CONSEGNA → Trascriva fedelmente la parte del brano sul film di Buñuel che comincia con le parole "Le charme discret" e si chiude dopo le parole "tante piccole storie.".

BRANO →
============

L’alfabeto del cinema. F come Il fascino discreto della borghesia di Luis Bunuel
Per l\'alfabeto del cinema, oggi proponiamo il capolavoro Il fascino discreto della borghesia, premio Oscar come miglior film straniero diretto da Luis Buñuel,

Le charme discret de la bourgeoisie è un film di Luis Bunuel presentato a Parigi il 15 settembre 1972, con Fernando Rey, Delphine Seyring, Bulle Ogier, Michel Piccoli, Stephane Audran e Jean-Pierre Cassel, tanti personaggi, perché al regista non interessa raccontare una storia unica, ma tante piccole storie.

============

Voci elencate in un insieme di dati
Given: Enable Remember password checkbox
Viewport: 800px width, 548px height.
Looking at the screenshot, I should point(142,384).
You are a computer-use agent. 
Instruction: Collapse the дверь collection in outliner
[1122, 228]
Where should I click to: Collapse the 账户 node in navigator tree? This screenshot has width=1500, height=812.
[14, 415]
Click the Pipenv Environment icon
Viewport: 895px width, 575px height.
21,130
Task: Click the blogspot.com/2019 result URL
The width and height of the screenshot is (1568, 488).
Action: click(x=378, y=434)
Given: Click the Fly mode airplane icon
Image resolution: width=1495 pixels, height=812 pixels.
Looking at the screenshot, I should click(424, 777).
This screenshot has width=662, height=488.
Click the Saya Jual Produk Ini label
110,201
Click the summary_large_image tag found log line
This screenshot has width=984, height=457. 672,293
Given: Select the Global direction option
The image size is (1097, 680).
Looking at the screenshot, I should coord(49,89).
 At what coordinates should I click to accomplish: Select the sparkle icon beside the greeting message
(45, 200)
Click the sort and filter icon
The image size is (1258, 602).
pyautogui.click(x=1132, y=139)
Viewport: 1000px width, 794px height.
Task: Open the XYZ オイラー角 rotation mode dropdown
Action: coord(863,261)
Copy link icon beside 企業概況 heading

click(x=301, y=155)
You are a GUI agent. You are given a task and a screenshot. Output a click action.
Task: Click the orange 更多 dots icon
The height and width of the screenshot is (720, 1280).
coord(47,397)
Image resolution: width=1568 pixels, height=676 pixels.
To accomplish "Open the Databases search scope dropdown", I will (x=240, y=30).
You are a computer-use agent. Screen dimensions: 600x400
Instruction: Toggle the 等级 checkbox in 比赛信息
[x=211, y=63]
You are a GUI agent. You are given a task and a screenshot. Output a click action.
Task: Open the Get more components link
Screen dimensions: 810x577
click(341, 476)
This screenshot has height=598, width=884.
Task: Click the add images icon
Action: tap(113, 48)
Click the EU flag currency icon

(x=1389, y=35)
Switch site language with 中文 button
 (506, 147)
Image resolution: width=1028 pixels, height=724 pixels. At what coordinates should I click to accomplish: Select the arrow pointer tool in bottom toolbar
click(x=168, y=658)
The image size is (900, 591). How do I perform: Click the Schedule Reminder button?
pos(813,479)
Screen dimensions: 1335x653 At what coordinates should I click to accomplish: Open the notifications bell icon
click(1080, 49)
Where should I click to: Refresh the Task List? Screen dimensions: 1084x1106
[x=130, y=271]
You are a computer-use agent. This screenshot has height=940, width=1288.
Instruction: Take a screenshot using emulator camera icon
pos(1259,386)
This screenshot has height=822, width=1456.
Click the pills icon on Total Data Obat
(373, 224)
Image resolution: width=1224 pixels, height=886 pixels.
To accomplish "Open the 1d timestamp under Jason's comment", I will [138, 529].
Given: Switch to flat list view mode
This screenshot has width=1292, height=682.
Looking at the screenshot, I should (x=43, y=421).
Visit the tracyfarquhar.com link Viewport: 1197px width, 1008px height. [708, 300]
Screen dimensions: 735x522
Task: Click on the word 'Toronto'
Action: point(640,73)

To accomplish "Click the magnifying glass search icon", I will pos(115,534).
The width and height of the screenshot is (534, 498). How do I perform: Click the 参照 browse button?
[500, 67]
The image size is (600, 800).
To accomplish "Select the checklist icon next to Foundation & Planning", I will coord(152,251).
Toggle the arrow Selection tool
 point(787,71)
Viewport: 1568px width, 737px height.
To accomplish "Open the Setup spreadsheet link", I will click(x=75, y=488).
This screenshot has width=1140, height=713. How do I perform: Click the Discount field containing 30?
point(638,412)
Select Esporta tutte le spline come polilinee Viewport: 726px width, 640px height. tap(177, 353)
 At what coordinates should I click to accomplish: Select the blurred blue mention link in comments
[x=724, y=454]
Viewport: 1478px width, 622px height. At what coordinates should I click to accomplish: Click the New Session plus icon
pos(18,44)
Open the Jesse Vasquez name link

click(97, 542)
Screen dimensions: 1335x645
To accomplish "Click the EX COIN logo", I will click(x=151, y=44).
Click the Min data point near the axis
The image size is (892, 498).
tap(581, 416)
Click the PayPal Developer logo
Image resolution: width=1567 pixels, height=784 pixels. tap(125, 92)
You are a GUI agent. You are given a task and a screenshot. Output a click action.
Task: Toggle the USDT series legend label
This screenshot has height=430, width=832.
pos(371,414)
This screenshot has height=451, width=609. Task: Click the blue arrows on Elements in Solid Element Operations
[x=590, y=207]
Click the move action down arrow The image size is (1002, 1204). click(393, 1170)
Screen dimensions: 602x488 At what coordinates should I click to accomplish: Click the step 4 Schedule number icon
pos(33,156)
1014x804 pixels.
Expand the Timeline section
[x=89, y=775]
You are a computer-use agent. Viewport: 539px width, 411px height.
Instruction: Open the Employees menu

============

SUA SOLUZIONE →
Le charme discret de la bourgeoisie è un film di Luis Bunuel presentato a Parigi il 15 settembre 1972, con Fernando Rey, Delphine Seyring, Bulle Ogier, Michel Piccoli, Stephane Audran e Jean-Pierre Cassel, tanti personaggi, perché al regista non interessa raccontare una storia unica, ma tante piccole storie.